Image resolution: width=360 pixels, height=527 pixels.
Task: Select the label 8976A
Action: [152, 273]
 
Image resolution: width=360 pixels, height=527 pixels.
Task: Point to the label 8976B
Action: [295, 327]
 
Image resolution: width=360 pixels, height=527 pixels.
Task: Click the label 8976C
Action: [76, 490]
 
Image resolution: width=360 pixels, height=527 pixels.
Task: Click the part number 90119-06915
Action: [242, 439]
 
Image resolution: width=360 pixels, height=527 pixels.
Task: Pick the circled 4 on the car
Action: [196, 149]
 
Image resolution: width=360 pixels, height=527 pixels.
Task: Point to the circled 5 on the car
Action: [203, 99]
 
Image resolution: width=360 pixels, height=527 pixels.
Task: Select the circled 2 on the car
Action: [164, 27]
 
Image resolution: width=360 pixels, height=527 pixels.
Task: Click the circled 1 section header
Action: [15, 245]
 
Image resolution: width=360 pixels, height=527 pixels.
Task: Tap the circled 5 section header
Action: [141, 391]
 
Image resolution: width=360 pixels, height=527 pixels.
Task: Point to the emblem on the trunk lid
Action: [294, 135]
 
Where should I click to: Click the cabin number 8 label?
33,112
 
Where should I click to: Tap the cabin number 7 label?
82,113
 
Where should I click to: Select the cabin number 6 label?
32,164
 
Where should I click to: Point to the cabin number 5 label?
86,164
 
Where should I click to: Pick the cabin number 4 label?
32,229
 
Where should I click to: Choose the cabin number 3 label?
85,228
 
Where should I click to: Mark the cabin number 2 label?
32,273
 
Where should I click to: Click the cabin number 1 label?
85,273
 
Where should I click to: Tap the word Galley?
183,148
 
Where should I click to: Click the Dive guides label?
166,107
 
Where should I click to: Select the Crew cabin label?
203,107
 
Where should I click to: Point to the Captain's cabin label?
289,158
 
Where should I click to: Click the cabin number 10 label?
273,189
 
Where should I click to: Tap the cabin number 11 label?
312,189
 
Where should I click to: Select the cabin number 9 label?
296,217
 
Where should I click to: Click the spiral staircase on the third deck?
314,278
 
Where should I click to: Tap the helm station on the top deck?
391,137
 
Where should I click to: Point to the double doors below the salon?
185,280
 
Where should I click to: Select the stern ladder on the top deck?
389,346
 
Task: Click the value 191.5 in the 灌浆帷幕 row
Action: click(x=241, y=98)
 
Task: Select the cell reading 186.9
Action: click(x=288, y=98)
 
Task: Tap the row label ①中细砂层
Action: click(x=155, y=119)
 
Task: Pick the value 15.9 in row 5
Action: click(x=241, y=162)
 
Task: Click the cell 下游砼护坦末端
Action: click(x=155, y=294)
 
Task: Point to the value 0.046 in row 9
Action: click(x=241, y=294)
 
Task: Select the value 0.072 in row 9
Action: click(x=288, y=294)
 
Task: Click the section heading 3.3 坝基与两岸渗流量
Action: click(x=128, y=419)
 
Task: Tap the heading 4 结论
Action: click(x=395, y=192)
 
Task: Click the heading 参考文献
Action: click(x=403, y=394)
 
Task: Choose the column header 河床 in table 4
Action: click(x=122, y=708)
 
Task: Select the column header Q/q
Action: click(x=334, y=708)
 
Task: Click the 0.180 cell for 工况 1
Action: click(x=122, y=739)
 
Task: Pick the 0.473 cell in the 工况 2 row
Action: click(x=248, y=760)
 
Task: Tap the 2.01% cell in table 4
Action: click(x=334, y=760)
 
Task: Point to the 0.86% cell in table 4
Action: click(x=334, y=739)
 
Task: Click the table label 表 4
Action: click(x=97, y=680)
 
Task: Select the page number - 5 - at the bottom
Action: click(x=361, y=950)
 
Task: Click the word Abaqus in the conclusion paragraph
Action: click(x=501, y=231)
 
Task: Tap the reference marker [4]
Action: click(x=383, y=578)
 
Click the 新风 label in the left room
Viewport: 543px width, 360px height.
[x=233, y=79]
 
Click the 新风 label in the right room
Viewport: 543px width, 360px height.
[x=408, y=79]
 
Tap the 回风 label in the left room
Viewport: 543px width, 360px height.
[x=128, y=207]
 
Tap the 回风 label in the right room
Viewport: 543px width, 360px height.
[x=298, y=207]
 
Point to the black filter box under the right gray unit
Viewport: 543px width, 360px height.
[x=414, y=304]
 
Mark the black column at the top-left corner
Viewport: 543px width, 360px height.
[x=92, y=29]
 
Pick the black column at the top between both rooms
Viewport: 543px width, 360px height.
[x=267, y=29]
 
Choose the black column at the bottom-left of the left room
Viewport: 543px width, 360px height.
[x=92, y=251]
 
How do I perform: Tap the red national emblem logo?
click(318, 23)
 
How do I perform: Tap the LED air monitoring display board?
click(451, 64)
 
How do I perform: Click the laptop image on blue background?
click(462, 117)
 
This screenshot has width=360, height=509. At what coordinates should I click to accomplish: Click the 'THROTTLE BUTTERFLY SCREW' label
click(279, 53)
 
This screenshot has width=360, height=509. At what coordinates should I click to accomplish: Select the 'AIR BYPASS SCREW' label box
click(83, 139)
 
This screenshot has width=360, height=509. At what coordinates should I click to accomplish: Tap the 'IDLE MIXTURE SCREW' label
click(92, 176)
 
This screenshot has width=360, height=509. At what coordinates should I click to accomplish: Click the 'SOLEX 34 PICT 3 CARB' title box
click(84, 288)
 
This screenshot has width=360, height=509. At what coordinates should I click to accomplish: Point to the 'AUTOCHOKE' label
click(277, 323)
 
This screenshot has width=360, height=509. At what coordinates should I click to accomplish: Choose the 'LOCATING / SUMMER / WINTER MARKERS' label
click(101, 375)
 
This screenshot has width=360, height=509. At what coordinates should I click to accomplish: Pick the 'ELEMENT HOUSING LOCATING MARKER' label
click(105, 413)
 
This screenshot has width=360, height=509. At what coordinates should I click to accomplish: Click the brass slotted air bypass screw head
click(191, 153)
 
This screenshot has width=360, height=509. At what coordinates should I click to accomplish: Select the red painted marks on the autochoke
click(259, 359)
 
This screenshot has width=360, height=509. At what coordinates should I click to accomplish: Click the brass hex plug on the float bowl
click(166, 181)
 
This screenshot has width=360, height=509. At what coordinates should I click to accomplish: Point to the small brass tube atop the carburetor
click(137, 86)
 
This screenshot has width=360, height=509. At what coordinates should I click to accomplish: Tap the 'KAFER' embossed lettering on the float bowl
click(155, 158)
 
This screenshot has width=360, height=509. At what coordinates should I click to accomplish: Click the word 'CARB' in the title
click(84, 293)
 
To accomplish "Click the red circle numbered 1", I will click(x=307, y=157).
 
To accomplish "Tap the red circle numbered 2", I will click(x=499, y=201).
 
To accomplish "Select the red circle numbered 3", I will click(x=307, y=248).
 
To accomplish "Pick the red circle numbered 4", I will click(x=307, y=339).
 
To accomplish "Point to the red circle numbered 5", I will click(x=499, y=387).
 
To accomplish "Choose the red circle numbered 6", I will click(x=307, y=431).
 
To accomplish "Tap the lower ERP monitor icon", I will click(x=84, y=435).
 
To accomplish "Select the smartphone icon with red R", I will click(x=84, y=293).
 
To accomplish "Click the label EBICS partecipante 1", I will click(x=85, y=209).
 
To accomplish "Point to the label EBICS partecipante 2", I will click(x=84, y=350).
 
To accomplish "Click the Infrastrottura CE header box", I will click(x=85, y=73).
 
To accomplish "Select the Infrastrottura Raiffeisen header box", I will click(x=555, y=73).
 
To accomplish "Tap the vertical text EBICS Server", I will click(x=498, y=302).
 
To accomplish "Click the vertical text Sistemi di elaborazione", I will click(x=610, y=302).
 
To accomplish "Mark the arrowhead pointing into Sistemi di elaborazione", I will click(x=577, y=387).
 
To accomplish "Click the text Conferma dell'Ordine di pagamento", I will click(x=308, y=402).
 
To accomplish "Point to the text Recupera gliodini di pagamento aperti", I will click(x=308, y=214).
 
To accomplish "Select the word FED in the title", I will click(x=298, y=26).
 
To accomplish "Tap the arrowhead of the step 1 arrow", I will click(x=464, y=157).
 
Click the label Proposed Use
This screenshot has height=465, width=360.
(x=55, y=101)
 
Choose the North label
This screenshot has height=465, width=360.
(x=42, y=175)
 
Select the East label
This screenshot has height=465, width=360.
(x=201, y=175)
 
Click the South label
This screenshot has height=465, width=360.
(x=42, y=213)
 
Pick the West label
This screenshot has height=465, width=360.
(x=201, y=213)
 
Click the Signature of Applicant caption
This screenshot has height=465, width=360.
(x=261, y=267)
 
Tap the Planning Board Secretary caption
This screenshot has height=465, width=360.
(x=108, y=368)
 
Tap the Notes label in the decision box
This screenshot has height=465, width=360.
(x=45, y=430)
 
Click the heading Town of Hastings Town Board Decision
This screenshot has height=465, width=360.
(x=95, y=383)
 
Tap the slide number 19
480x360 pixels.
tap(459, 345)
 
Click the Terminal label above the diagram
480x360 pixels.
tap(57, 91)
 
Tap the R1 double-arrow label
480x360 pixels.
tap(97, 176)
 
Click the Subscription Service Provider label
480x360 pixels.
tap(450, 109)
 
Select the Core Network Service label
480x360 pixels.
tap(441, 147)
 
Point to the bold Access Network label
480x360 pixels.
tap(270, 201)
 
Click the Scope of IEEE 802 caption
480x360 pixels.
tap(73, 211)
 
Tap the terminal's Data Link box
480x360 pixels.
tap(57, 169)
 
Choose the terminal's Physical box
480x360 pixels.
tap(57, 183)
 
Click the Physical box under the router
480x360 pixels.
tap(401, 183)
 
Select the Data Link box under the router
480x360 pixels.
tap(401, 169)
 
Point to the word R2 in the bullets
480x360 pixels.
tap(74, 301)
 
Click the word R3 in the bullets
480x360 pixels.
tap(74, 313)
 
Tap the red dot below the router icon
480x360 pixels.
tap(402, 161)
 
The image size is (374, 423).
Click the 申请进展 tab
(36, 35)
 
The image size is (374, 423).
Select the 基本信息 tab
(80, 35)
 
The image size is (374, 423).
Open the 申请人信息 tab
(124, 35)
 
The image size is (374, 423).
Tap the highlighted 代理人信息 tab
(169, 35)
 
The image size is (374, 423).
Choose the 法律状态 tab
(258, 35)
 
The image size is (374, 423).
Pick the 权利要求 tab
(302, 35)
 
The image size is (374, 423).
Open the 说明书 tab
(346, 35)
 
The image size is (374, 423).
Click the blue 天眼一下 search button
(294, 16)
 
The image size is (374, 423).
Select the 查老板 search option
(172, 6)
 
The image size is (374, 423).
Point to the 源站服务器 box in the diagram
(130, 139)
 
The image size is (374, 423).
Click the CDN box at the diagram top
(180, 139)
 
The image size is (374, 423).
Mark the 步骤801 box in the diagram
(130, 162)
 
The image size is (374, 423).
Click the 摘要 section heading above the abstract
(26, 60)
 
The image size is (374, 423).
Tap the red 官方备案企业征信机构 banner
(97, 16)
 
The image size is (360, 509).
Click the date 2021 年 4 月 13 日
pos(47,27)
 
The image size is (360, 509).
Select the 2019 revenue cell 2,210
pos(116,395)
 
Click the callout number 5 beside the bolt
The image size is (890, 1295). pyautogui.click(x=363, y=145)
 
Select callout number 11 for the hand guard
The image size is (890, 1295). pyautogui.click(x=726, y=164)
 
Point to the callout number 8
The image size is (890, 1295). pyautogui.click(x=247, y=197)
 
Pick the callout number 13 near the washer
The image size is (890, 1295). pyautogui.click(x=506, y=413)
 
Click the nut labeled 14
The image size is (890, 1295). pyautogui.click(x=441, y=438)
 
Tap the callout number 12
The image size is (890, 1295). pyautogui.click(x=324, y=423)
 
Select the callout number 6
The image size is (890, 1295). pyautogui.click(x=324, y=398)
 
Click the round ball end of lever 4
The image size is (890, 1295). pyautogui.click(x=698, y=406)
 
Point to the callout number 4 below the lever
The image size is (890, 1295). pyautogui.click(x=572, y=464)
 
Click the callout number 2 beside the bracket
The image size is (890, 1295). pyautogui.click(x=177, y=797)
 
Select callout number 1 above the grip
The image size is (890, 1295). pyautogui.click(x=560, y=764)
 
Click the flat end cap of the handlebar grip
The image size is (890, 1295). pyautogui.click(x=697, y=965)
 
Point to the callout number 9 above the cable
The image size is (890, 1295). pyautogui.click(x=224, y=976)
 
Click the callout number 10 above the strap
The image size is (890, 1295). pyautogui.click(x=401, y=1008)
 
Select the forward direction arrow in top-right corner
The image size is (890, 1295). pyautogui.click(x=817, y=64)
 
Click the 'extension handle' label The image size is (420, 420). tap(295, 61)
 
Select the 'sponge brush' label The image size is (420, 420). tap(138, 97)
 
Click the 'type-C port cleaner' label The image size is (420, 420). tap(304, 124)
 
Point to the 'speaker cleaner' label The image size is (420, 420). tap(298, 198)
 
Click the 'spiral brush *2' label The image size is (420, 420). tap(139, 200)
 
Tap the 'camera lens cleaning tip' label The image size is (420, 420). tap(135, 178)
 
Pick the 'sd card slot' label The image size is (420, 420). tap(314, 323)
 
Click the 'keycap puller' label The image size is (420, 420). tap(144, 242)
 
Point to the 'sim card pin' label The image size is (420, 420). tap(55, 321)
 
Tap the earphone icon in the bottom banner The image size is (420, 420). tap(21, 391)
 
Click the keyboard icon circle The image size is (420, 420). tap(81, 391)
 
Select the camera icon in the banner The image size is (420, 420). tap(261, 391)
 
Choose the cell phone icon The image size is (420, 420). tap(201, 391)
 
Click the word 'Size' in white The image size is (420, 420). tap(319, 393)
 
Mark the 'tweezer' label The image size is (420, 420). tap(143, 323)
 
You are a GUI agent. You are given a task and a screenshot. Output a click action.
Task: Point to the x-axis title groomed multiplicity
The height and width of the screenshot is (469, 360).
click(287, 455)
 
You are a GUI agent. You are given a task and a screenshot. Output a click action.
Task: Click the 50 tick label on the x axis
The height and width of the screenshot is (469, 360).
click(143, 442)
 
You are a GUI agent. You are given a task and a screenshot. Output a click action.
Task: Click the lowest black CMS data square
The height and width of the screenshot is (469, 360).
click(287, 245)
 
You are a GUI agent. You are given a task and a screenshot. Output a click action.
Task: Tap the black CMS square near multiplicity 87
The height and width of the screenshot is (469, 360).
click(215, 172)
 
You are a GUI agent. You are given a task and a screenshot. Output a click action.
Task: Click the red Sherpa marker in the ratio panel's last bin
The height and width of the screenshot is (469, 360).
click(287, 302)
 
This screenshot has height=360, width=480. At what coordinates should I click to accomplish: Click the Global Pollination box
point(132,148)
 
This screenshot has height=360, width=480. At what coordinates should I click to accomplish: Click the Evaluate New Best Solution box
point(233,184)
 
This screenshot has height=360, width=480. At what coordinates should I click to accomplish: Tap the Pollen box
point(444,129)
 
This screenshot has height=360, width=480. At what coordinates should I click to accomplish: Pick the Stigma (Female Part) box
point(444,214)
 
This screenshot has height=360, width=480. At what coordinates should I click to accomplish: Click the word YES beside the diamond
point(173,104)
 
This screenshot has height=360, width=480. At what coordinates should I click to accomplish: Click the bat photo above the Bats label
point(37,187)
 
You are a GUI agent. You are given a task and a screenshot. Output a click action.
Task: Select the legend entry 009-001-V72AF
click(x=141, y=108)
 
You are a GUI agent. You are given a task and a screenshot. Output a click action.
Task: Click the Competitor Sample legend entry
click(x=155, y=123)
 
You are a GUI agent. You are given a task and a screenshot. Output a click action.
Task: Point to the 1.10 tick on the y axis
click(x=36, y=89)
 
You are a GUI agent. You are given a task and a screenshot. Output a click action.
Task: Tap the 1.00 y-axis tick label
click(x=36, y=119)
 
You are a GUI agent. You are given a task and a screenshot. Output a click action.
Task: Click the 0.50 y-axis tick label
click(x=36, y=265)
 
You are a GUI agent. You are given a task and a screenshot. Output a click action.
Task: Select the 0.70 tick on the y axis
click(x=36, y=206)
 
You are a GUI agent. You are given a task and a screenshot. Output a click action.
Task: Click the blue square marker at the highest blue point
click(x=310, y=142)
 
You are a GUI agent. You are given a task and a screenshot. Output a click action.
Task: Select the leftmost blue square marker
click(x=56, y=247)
◆ ◆ ◆ ◆ ◆ ◆ ◆
Can you render the part that opens with the line containing "Where should I click to: Point to the Captain's" and closes with the line containing "Action: click(x=361, y=950)" as a Markdown table with the columns No and Line, skipping blank lines?

| No | Line |
|---|---|
| 1 | Where should I click to: Point to the Captain's cabin label? |
| 2 | 289,158 |
| 3 | Where should I click to: Click the cabin number 10 label? |
| 4 | 273,189 |
| 5 | Where should I click to: Tap the cabin number 11 label? |
| 6 | 312,189 |
| 7 | Where should I click to: Select the cabin number 9 label? |
| 8 | 296,217 |
| 9 | Where should I click to: Click the spiral staircase on the third deck? |
| 10 | 314,278 |
| 11 | Where should I click to: Tap the helm station on the top deck? |
| 12 | 391,137 |
| 13 | Where should I click to: Point to the double doors below the salon? |
| 14 | 185,280 |
| 15 | Where should I click to: Select the stern ladder on the top deck? |
| 16 | 389,346 |
| 17 | Task: Click the value 191.5 in the 灌浆帷幕 row |
| 18 | Action: click(x=241, y=98) |
| 19 | Task: Select the cell reading 186.9 |
| 20 | Action: click(x=288, y=98) |
| 21 | Task: Tap the row label ①中细砂层 |
| 22 | Action: click(x=155, y=119) |
| 23 | Task: Pick the value 15.9 in row 5 |
| 24 | Action: click(x=241, y=162) |
| 25 | Task: Click the cell 下游砼护坦末端 |
| 26 | Action: click(x=155, y=294) |
| 27 | Task: Point to the value 0.046 in row 9 |
| 28 | Action: click(x=241, y=294) |
| 29 | Task: Select the value 0.072 in row 9 |
| 30 | Action: click(x=288, y=294) |
| 31 | Task: Click the section heading 3.3 坝基与两岸渗流量 |
| 32 | Action: click(x=128, y=419) |
| 33 | Task: Tap the heading 4 结论 |
| 34 | Action: click(x=395, y=192) |
| 35 | Task: Click the heading 参考文献 |
| 36 | Action: click(x=403, y=394) |
| 37 | Task: Choose the column header 河床 in table 4 |
| 38 | Action: click(x=122, y=708) |
| 39 | Task: Select the column header Q/q |
| 40 | Action: click(x=334, y=708) |
| 41 | Task: Click the 0.180 cell for 工况 1 |
| 42 | Action: click(x=122, y=739) |
| 43 | Task: Pick the 0.473 cell in the 工况 2 row |
| 44 | Action: click(x=248, y=760) |
| 45 | Task: Tap the 2.01% cell in table 4 |
| 46 | Action: click(x=334, y=760) |
| 47 | Task: Point to the 0.86% cell in table 4 |
| 48 | Action: click(x=334, y=739) |
| 49 | Task: Click the table label 表 4 |
| 50 | Action: click(x=97, y=680) |
| 51 | Task: Select the page number - 5 - at the bottom |
| 52 | Action: click(x=361, y=950) |